The koala's bellow calls are produced as a continuous series of sounds on inhalation and exhalation, similar to a donkey's braying, Charlton explains. On inhalation, koala bellows sound a bit like snoring. As the animals exhale, the sound is more reminiscent of belching. And, as Charlton says, "they are actually quite loud."
They are also incredibly low-pitched, more typical of an animal the size of an elephant. Size is related to pitch in that the dimensions of the laryngeal vocal folds normally constrain the lowest frequency that an animal can generate. As a result, smaller species will typically give calls with higher frequencies than larger ones.
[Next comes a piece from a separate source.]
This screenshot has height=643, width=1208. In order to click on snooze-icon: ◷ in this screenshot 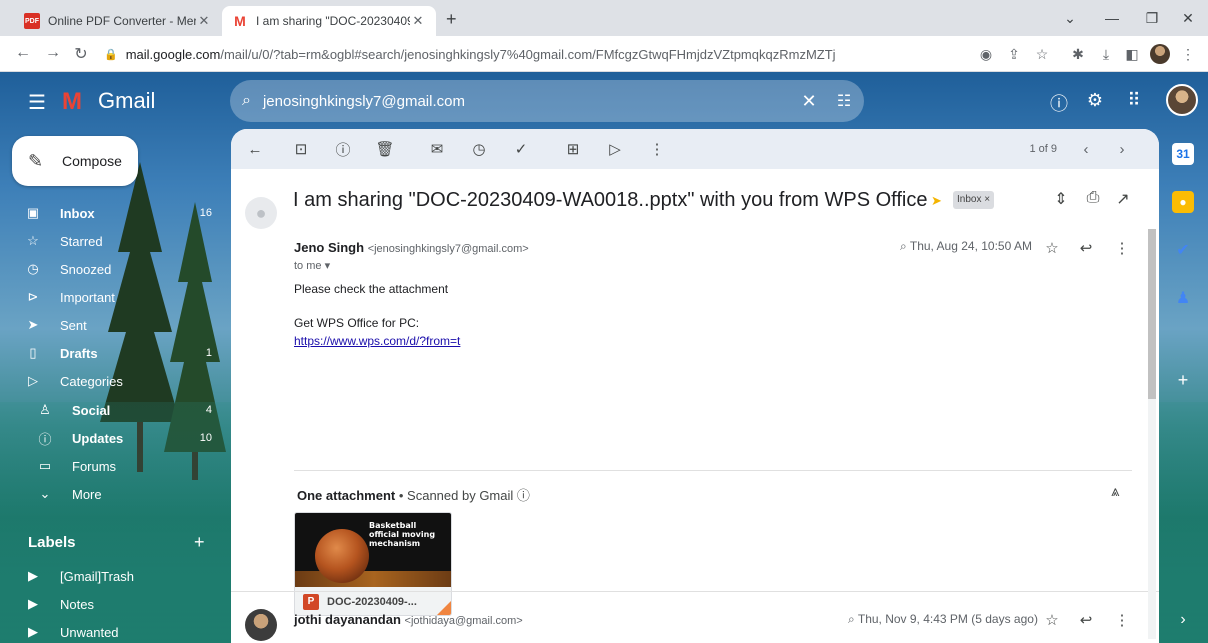, I will do `click(479, 149)`.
Koalas have bypassed that constraint by putting those vocal folds in a new location. Charlton describes the folds as two long, fleshy lips in the soft palette, just above the larynx at the junction between the oral and nasal cavities. They may not look all that different from the laryngeal vocal folds of other mammals, but their location is highly unusual.
"To our knowledge, the only other example of a specialized sound-producing organ in mammals that is independent of the larynx are the phonic lips that toothed whales use to generate echolocation clicks," Charlton says.
The combination of morphological, video, and acoustic data in the new study represents the first evidence in a terrestrial mammal of an organ other than the larynx that is dedicated to sound production. Charlton says that he and his colleagues will now look more closely at other mammals to find out whether this vocal adaptation is truly unique to koalas.